Pick up the text on crossfading between songs by instrument track, starting right after its final sentence.

§ TEXT EXCERPT:
╔══

Thus, it can be seen that the typical problems associated with beat
changers are reduced using according to these embodiments.
[0048] The crossfading described by the embodiments above may be
automatically applied to all songs. Alternatively, some embodiments
may include an option to detect the genre of two songs, and apply
the crossfading based on the genre. For example, crossfading
between classical music may not be desired, therefore, in some
embodiments the crossfading is not performed when it is determined
that the first song and/or the second song is a classical music.
This could be determined, for example, based on metadata which
provides the genre of the respective songs.
[0049] An example use case according to exemplary embodiments is
when a user creates a music library with multiple songs (e.g.
digital music files) in a music player for example. The music
player may identify the dominant instruments in each song, and
automatically crossfade across songs based on the identified
dominant instruments, which means that some songs may start playing
from the first time stamp of such dominant instrument. This type of
implementation provides seamless crossfading from one song to
another based on selected instruments. In some embodiments, the
user may also configure settings in the music player which can
decide which instrument to use for such crossfading.
[0050] FIG. 6 is a logic flow diagram for intelligent crossfading
with separated instrument tracks. This figure further illustrates
the operation of an exemplary method, a result of execution of
computer program instructions embodied on a computer readable
memory, functions performed by logic implemented in hardware,
and/or interconnected means for performing functions in accordance
with exemplary embodiments. For instance, the audio module 108-1
and/or 108-2 may include multiples ones of the blocks in FIG. 6,
where each included block is an interconnected means for performing
the function in the block. The blocks in FIG. 6 are assumed to be
performed by the apparatus 100, e.g., under control of the audio
module 108-1 and/or 108-2 at least in part.
[0051] In one example embodiment, a method may include: separating
a first file into a first plurality of instrument tracks and a
second file into a second plurality of instrument tracks, wherein
each instrument track of each of the first plurality and second
plurality may correspond to a type of instrument as indicated by
block 600; selecting a first instrument track from the first
plurality of instrument tracks and a second instrument track from
the second plurality of instrument tracks based at least on the
type of instrument corresponding to the first instrument track and
the second instrument track as indicated by block 602; fading out
other instrument tracks from the first plurality of instrument
tracks as indicated by block 604; performing a crossfade between
the first instrument track and the second instrument track as
indicated by block 606; and fading in other instrument tracks from
the second plurality of instrument tracks as indicated by block
608.

╚══

§ DATA SHOWN:
╔══

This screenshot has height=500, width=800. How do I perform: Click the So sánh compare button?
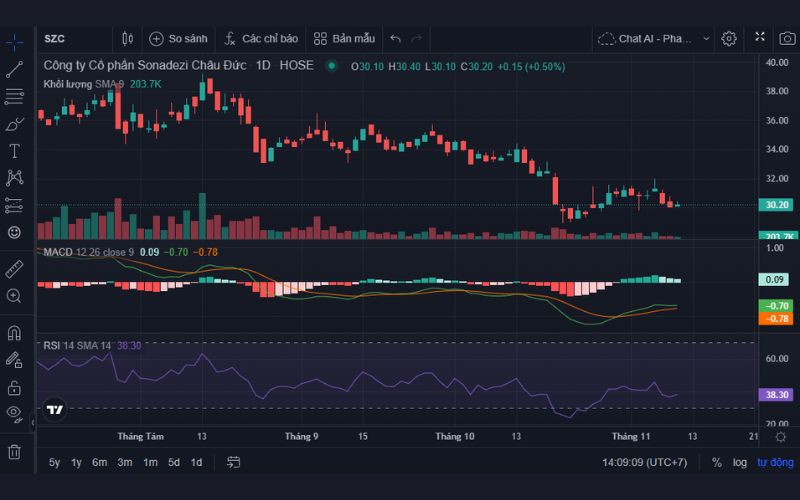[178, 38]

╚══

§ RESULT OF THE EXERCISE:
[0052] The method may further include: determining a dominant
instrument in the first plurality of instrument tracks and a
corresponding instrument track in the second plurality of
instrument tracks comprising the dominant instrument, wherein the
selecting may include: selecting the dominant instrument track as
the first instrument track and the corresponding instrument track
as the second instrument track. If none of the instrument tracks in
the second plurality of instrument tracks comprises the dominant
instrument, the method may include at least one of determining a
different dominant instrument in the first plurality of instrument
tracks, wherein each of the selected first instrument track and the
selected second instrument track may include the different dominant
instrument; and determining a similar instrument in the second
plurality of instrument tracks as the dominant instrument, wherein
the selected first instrument track may comprise the dominant
instrument, and the selected second instrument track may comprise
the similar instrument. The method may further include: creating a
first group of instrument tracks by finding at least one further
instrument track in the first plurality that is similar to the
selected first instrument track; creating a second group of
instrument tracks by finding at least one further instrument track
in the second plurality that is similar to the selected second
instrument track; and performing the crossfade between the first
group of instrument tracks and the second group of instrument
tracks. Finding similar instrument tracks may be based on comparing
at least one of: loudness, timbre, direction, and zero-crossing
rate. The method may further comprise: determining a difference in
tempo between the first instrument track and the second instrument
track; and adjusting, during the crossfade, the tempo of at least
one of the first track and the second track based on the type of
instrument. The fading out may include fading out each track in the
first plurality of instrument tracks other than the selected first
instrument track. The fading in may include fading in each track in
the second plurality of instrument tracks other than the selected
second instrument track. During at least a portion of the crossfade
one or more instrument tracks from the first plurality of
instrument tracks that are different from the selected first
instrument track may be silenced. During at least a portion of the
crossfade one or more instrument tracks from the second plurality
of instrument tracks that are different from the selected second
instrument track may be silenced. The separation may be based on at
least one of: MPEG Spatial Audio Object Coding (SAOC) and blind
single sound source separation (BSS).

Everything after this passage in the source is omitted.